Momento del encuentro

El Ontinyent, siempre superior, dispuso de las mejores ocasiones del encuentro

Dénia y Ontinyent se complicaron la vida. Los de La Marina ya ven por el retrovisor el play-off de descenso a la Tercera División, y los otros siembran de dudas el sueño del ascenso y de la Copa. Al final, reparto de puntos entre dos equipos que no ofrecieron un buen fútbol. Los amarillos comenzaron bien, dominando a su rival, e incluso pudieron adelantarse en el marcador en la primera acción cuando Mesa remató de cabeza ante un Rangel excesivamente adelantado. El portero visitante retrocedió y tocó con la punta de los dedos en última instancia, enviando el balón a córner.

Los de La Marina se mostraban ambiciosos, sabedores de la victoria del Terrassa y el empate del Mestalla, lo que convertía en vital la victoria ante el Ontinyent.

Un balón en profundidad permitió a Mesa ganar en velocidad a su marcador Alberto, quien le derribó justo antes de pisar el interior del área.

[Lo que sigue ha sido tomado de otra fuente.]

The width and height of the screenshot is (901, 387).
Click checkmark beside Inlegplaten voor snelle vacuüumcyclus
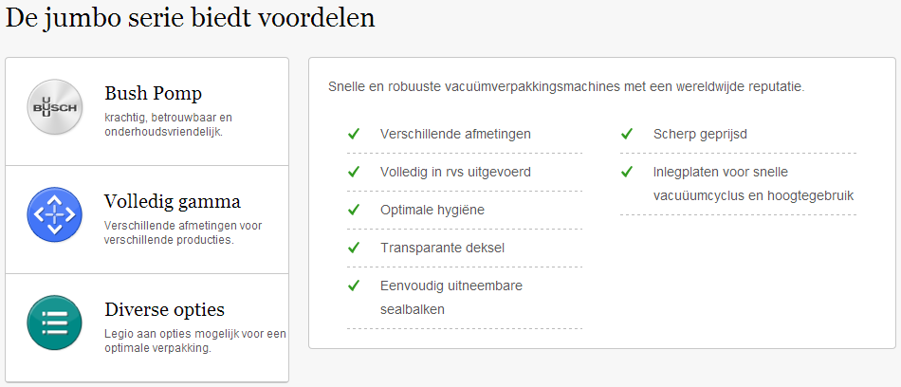tap(627, 172)
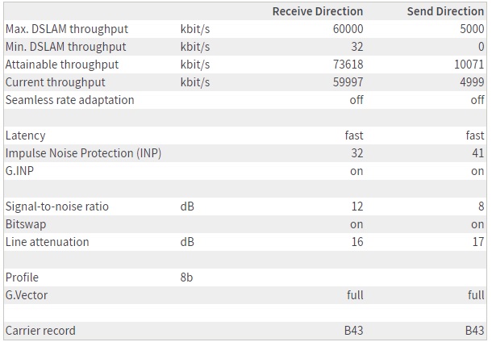Select the Line attenuation label
This screenshot has width=492, height=342.
pyautogui.click(x=47, y=242)
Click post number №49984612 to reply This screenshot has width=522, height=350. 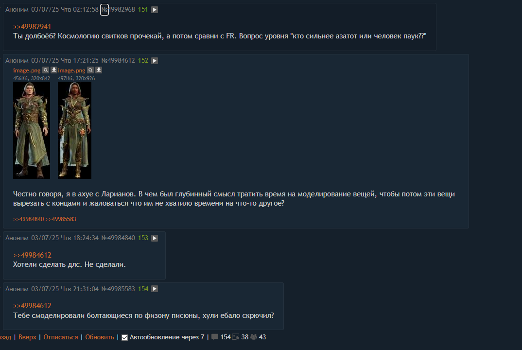coord(118,61)
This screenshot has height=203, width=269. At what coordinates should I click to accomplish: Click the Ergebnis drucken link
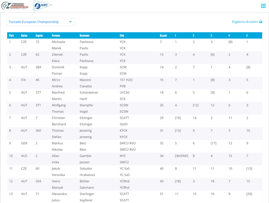click(x=245, y=22)
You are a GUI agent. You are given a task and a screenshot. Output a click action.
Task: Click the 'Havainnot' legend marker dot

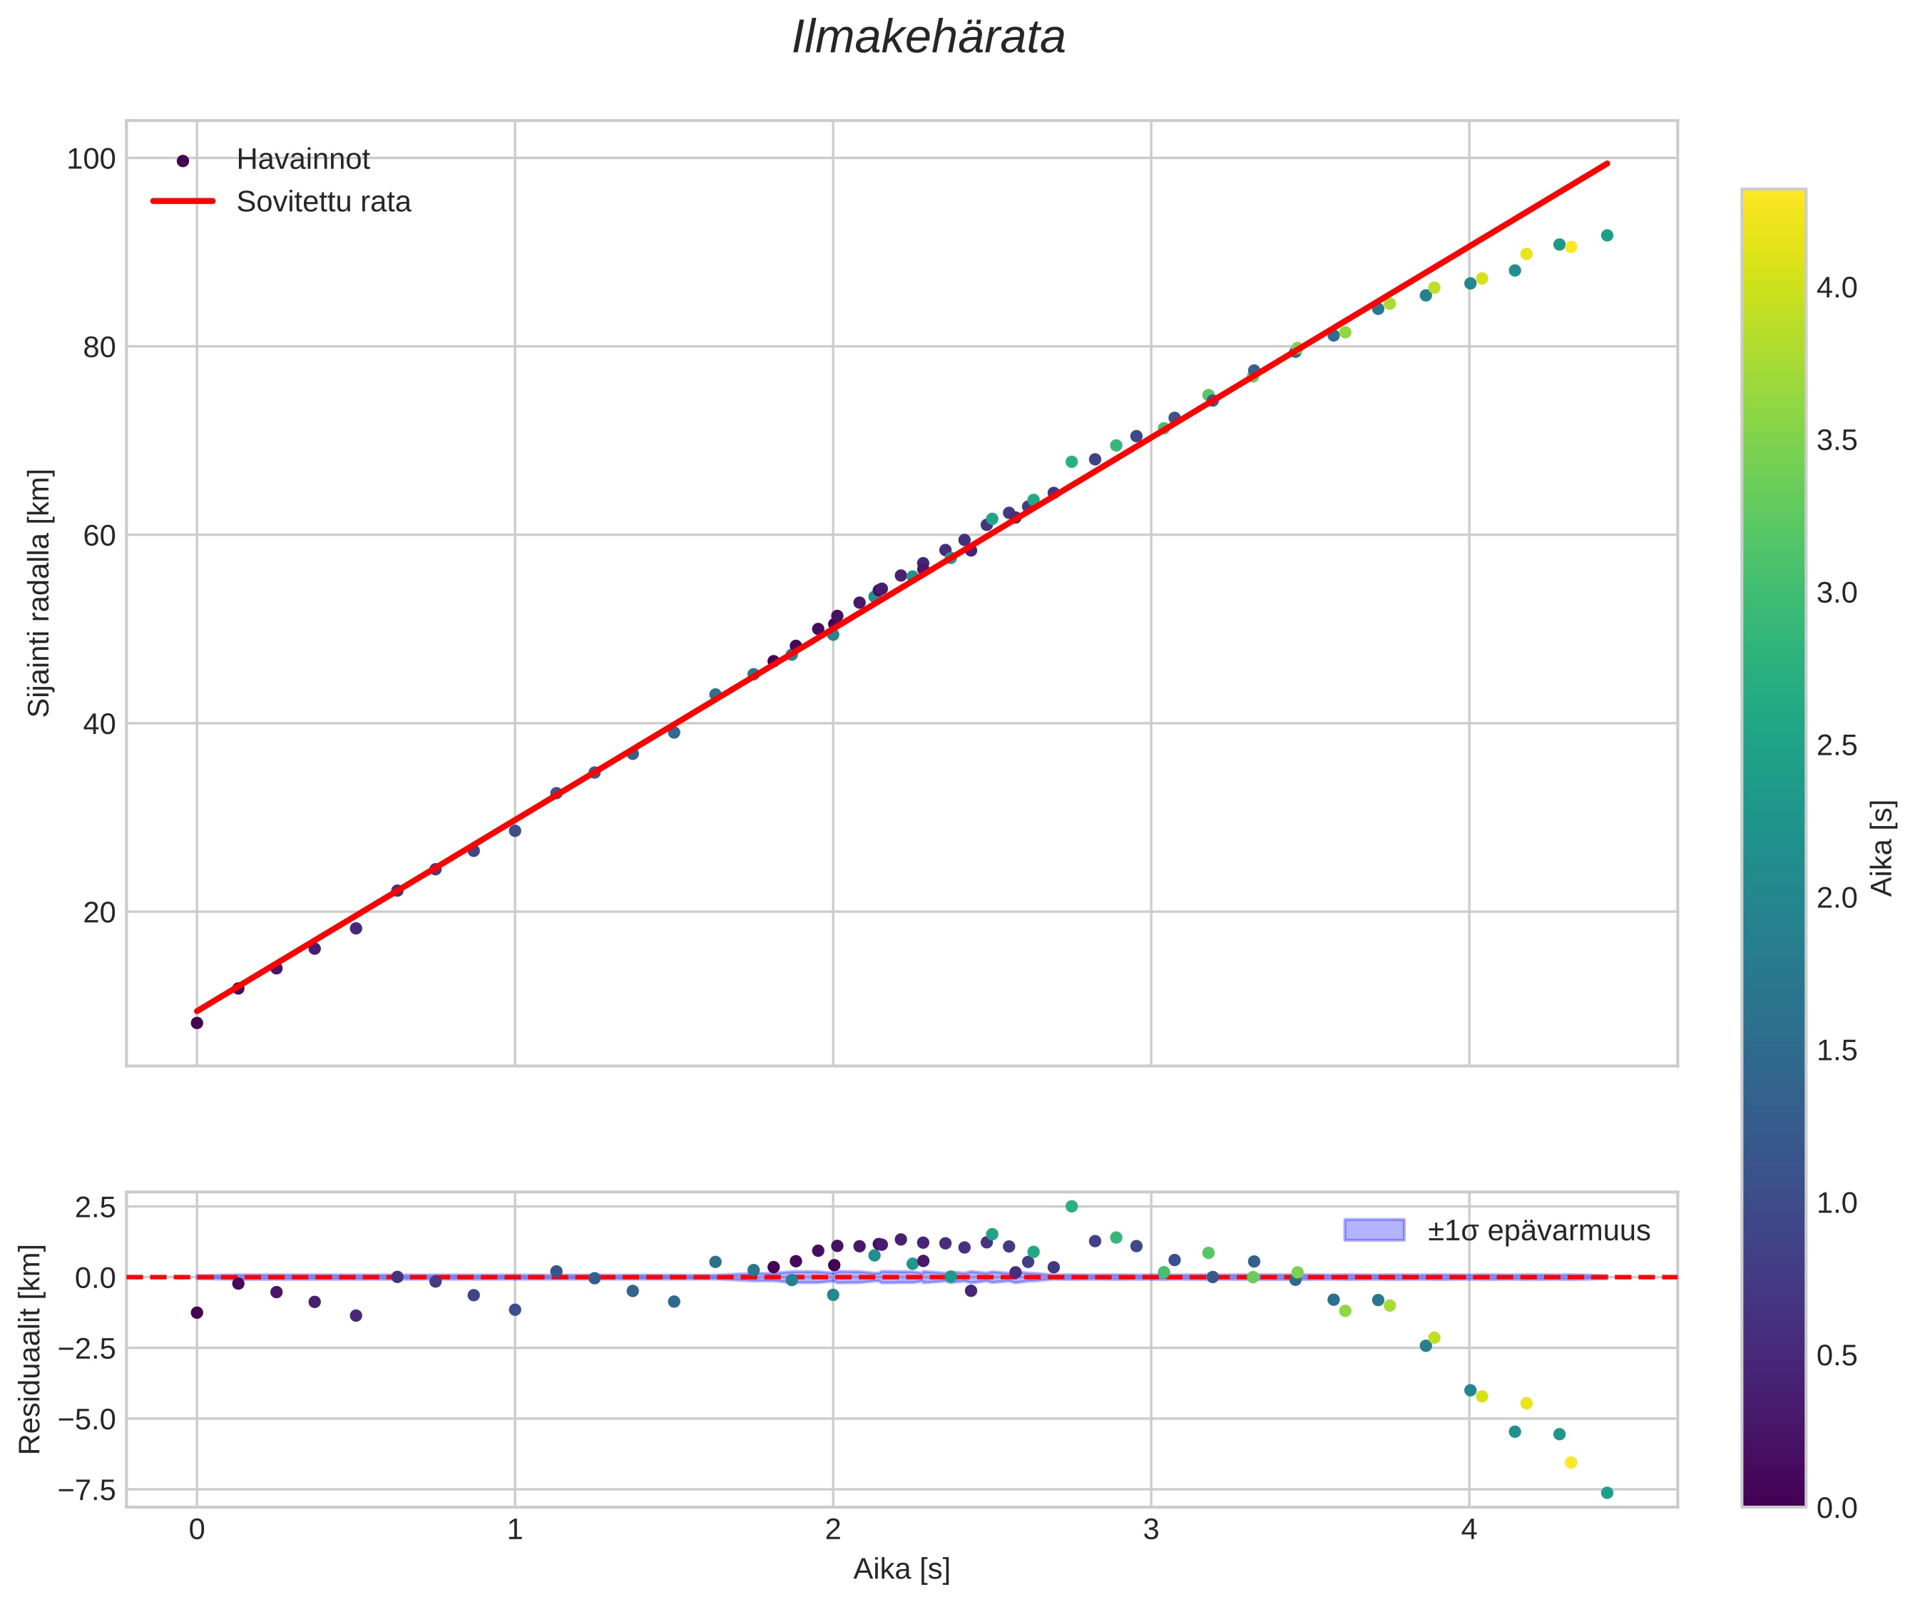coord(182,160)
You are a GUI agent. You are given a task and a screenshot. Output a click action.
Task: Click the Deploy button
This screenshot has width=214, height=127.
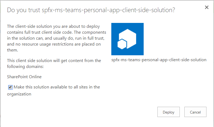(x=168, y=112)
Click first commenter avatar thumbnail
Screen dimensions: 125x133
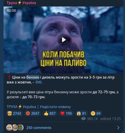pos(9,127)
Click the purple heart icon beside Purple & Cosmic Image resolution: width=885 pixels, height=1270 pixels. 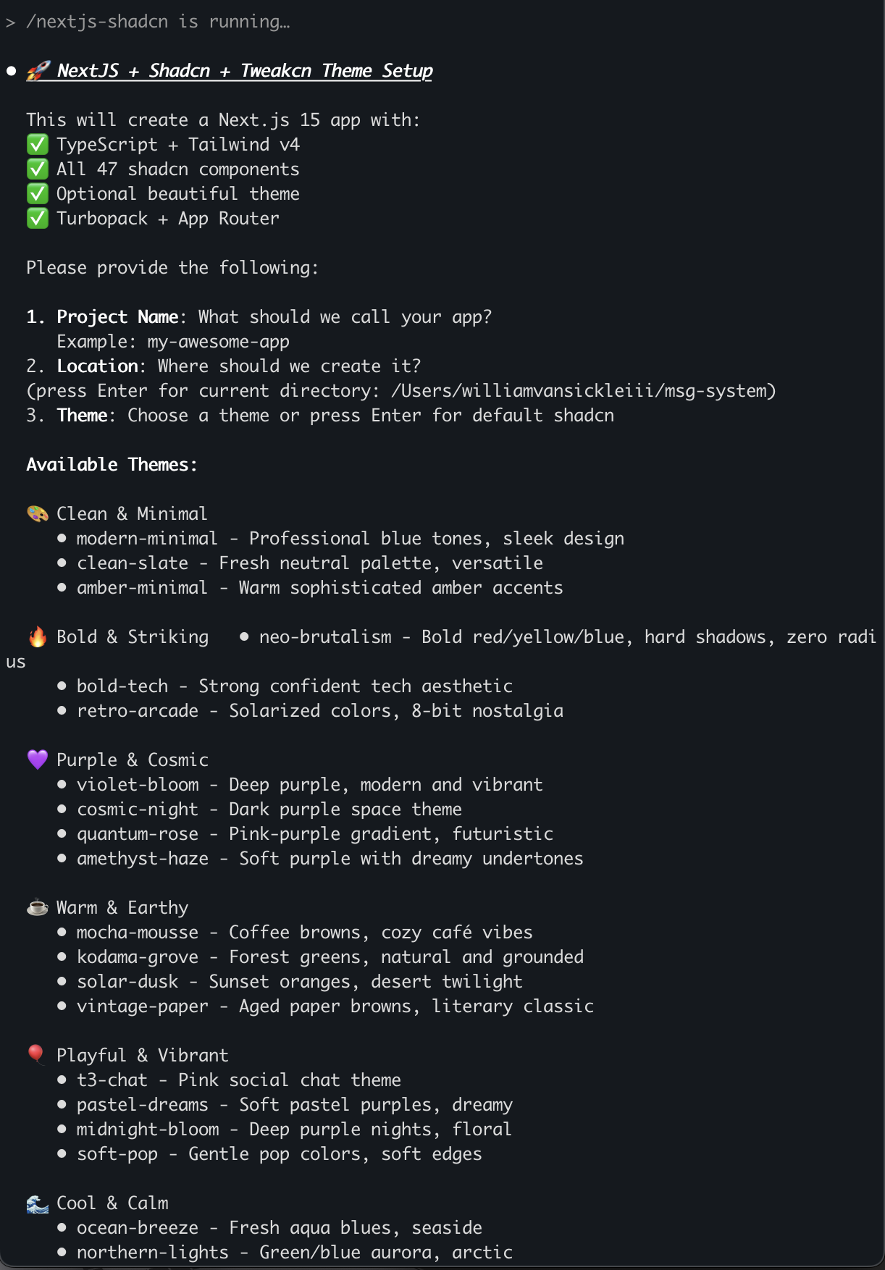click(37, 760)
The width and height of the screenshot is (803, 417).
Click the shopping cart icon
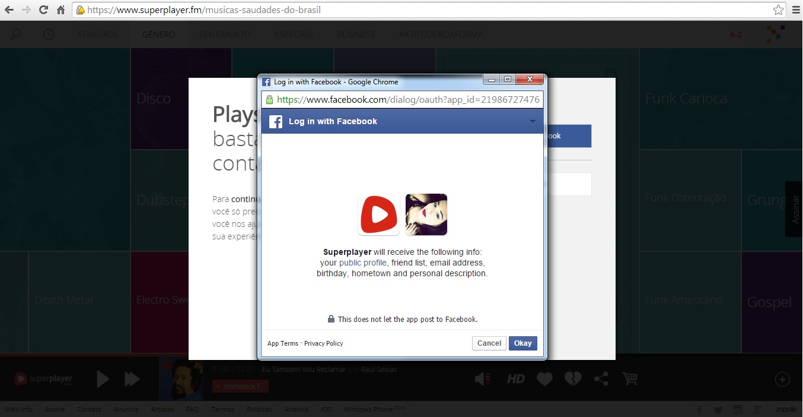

El banquillo y la grada pidieron la tarjeta roja, pero el colegiado sólo mostró cartulina amarilla al defensor.

El golpe franco desató la euforia. Merino ejecutó la falta de forma magistral, colocando el balón en la escuadra de la portería de Rangel. A partir de ese momento, el Ontinyent abrió sus líneas y pasó a controlar el centro del campo. Montava y Manrique se bastaron para pasar una y otra vez la barrera defensiva local.

En el minuto 22, una falta lateral botada por Montava no fue blocada por Iván Vidal y Alberto se aprovechó del rechace del guardameta del Dénia para batirle. Este gol hizo mucho daño a los amarillos, desconcertados en la zona ancha.

El Ontinyent tuvo una mayor posesión de balón y poco antes del descanso, Álex lanzó un disparo lejano pero colocado que obligó a Iván Vidal a meter una providencial mano a la escuadra.

En la reanudación, el cuadro de la Vall tuvo el control del esférico, máxime tras la expulsión de Garrido. La ocasión más clara llegó a diez minutos del final cuando Fernando empalmó de volea en el área pequeña pero el balón salió por encima del larguero. El Dénia acabó encerrado en su propia parcela y dando por válido un punto que de poco le sirve.